Doch was soll ich sagen? Er hatte sich verändert! Früher war er ein lustiger und etwas ungestümer Angroscho. Nun war er immer noch guter Laune, aber stiller und nachdenklich, und manchmal guckten seine Augen ins Leere, als sei er mit den Gedanken weit weg. Was er denn erlebt habe, wollte ich wissen. Da schaute er mich lange an und lächelte schließlich, fast als ob ich ein bartloser Fläumling wäre, und machte nur vage Andeutungen von Goblins und Drachen, Elfen und Feen. Das soll einer verstehen! Der Tharin ist seinerzeit zum Sappeur ausgebildet worden und war ein ganz Solider, und jetzt sprach er nur noch in Rätseln. Und melancholisch schien er geworden zu sein, als ob ihn die magischen Wesen angesteckt hätten. Aber wie seine Augen in die Wolken blickten, wurde er ganz friedlich. Und noch seltsamer war, dass meine Vettern Bengram Sohn des Borgrim und Xandresch Sohn des Xologrim, beides gestandene Prospektoren, gar nicht darauf drängten, dass er nun endlich mehr erzählen solle, und ihn ganz ruhig anguckten, so als würden sie verstehen. Wenigstens genoss er das Bier, welches er außerhalb des Kosch schmerzlichst vermisst haben muss, und dankte Väterchen Angrosch für die Kraft im Angesicht des namenlosen Bösen. Aber dann ging es gleich wieder ganz komisch weiter: Er scheint mit Zauberwirkern unterwegs gewesen zu sein!
Aber am merkwürdigsten war, dass Tharin nach den Festtagen Anfang Travia weiterziehen wollte – zu einem Freund nach Albernia, wie er sagte. Ausgerechnet Albernia! Verstehe einer dieses Abenteurervolk! Ich war doch recht traurig, dass unser guter Vetter so seltsam geworden war. Aber beim Abschied umarmte er mich kräftig und wünschte mir viel Erfolg auf meinen Wegen.
Der Mensch
Die Geschichte eines Reisenden hat auf ernste Weise den Wert der Heimat einmal mehr unterstrichen. Am Abend des 30. Efferd machte Vittel Bockhaun in Lacuna Station und bat im dortigen Wegtempel um Unterkunft für eine Nacht. Er reise den Großen Fluss hinauf und wolle den Tag der Heimkehr nicht auf dem Weg verbringen. Natürlich nahm man ihn gerne auf – auch wenn er für Mahlzeit und Obdach mit anpacken musste. Das tat er wie versprochen am nächsten Tag – und spendete sogar noch ein paar Münzen. Nur viel reden wollte er zuerst nicht, und ganz ernst verrichtete er seine Arbeit. Das brachte die örtliche Traviageweihte auf den Plan, das Gespräch selbst zu suchen. Beim Abendessen, einem kräftigen Eintopf mit frisch duftendem Brot, konnte der Gast wohl kaum den Fragen von Ganslieb Herdinger ausweichen. Soviel brachte sie nach einer Weile aus ihm heraus: Er war ein Schlachter und ursprünglich aus Nadoret, hatte aber gut zehn Jahre in Moorbrück gelebt. Zuletzt hatte er jedoch einige Zeit in Garrensand verbracht, um, angeleitet von den Noioniten, seine Seelenruhe wiederzufinden.
Denn Klammwinkel, seine Heimat im Moorbrücker Sumpf, sei vor gut drei Jahren zerstört worden, und die schrecklichen Ereignisse habe er ohne Hilfe nicht hinter sich lassen können.
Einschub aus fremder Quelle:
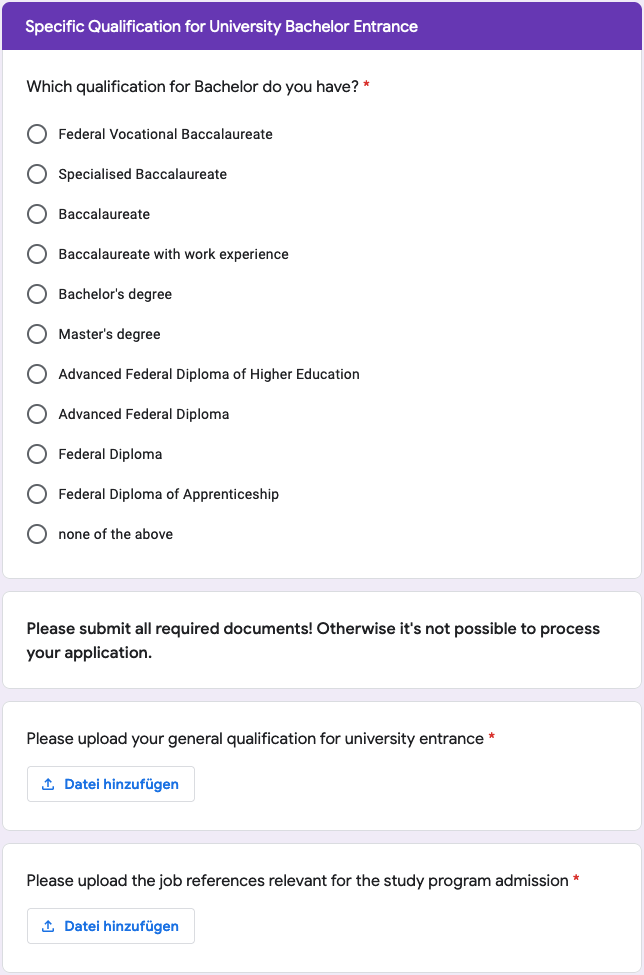Select Federal Vocational Baccalaureate radio option
Screen dimensions: 644x975
point(37,134)
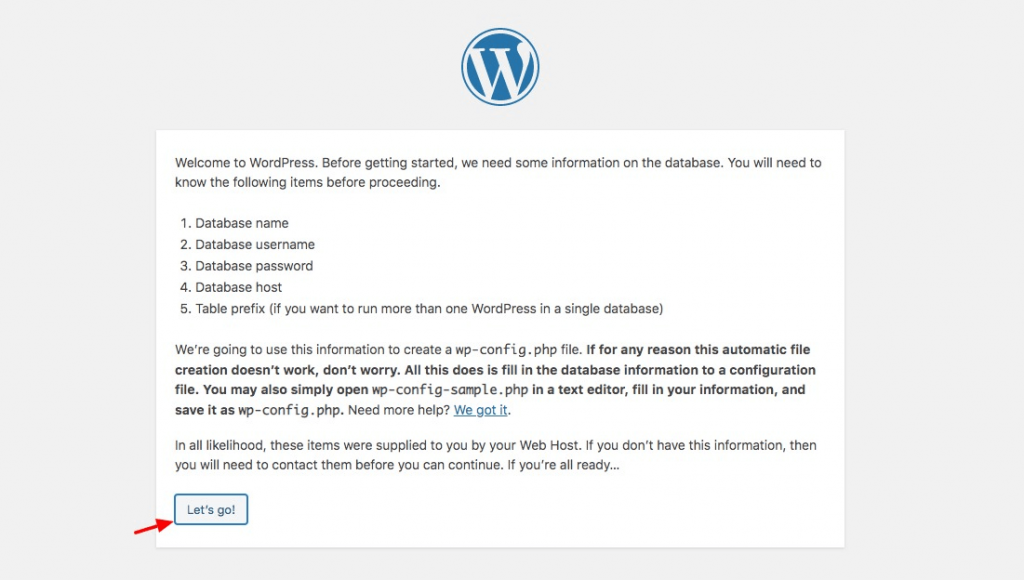The image size is (1024, 580).
Task: Click the blue W emblem above the panel
Action: pos(500,65)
Dabei sei er kein furchtsamer Mann und könne wohl mit einer Waffe umgehen. Das führe ihn nun nach Ferdok, um bei den Sappeuren anzufragen, ob sie ihn nicht gebrauchen könnten. Schließlich hätten die seinerzeit geholfen und ihn hoffentlich ebenfalls in guter Erinnerung.
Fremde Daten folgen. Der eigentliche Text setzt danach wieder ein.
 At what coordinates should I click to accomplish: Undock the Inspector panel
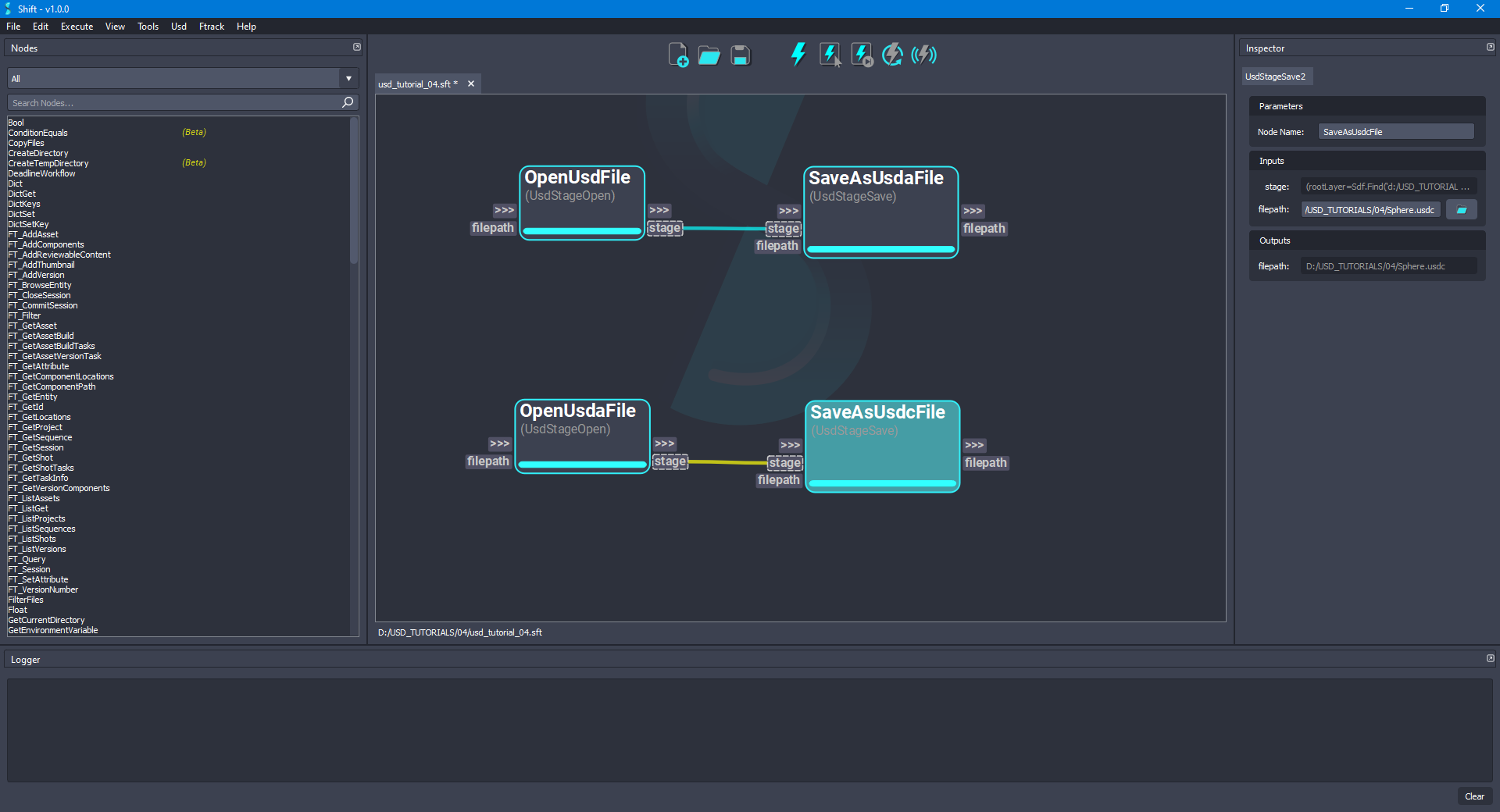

Als die Geweihte die Geschichte um die verlorene Heimat hörte, da schlug sie erst die Hände über dem Kopf zusammen. Dann aber fasste sie sich und sprach einen Segen auf Vittel. Nach einem Bier schlief er friedlich neben dem Herdfeuer ein. Am nächsten Morgen reiste er weiter, doch jetzt war sein Blick ruhiger und ein sanftes Lächeln war auf seinen Lippen. Eine neue Heimat, die solle er wohl finden, bei Mütterchen Travia!